To add to it, your 88 Jeep didn't have a center differential therefore there was no way to compensate for different wheel rotation between the front and back axles. When off roading, the road conditions (dirt, mud, snow, gravel) allow for the tires to slip on those surfaces so there is no stress on the power train. That is why you engaging 4x4 on paved roads on such vehicles can damage your transmission.

Modern 4x4 vehicles include a center differential or some sort of clutch (Pathfinder is magnetic) on the drive shaft which allows to have it on or in auto mode on any road condition. There is more to it and lots of discussion about what makes a vehicle an AWD vs a 4WD, but I won't get into that.

The Pathfinder has 2WD, 4x4 auto and 4x4 lock modes.
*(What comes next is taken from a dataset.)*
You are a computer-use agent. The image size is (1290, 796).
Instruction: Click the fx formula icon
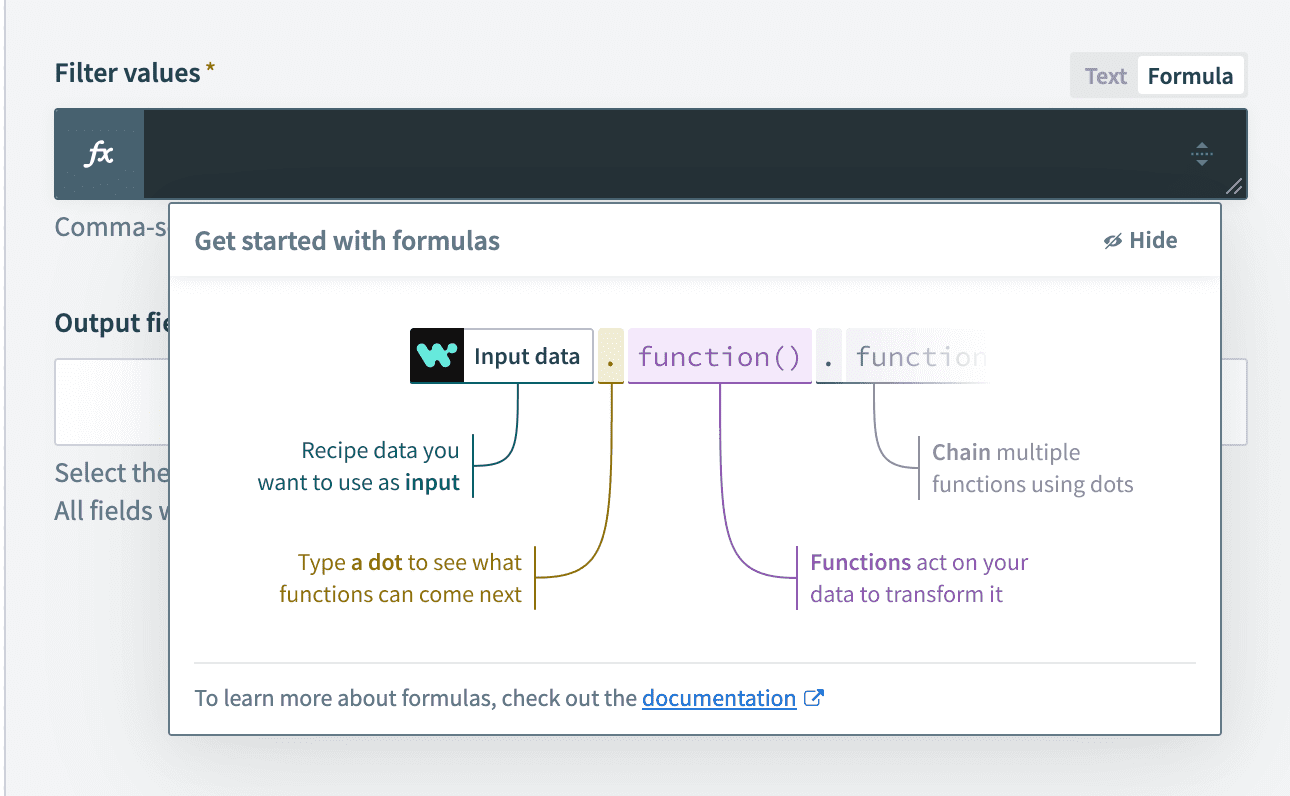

When on auto, it sends between 100 to 50% of the power to the front wheels, and it only sends between 0 to 50% to the rear wheels, if front wheel slippage is detected by the traction control system. This is done by activating the magnetic clutch located on the rear differential/drive shaft.

The 4x4 lock function on the Pathfinder sends 50% to each axle but it only stays on for about 5 - 10 minutes and then it goes back to Auto. So to answer your question, when towing, you won't be able to have it on 4x4 lock for long.

I always have mine on 4x4 auto, always. I've only used 4x4 lock when pulling a boat on a ramp or when driving through deep snow.

I don't like driving it on 2WD as I get too much wheel spin on hard acceleration.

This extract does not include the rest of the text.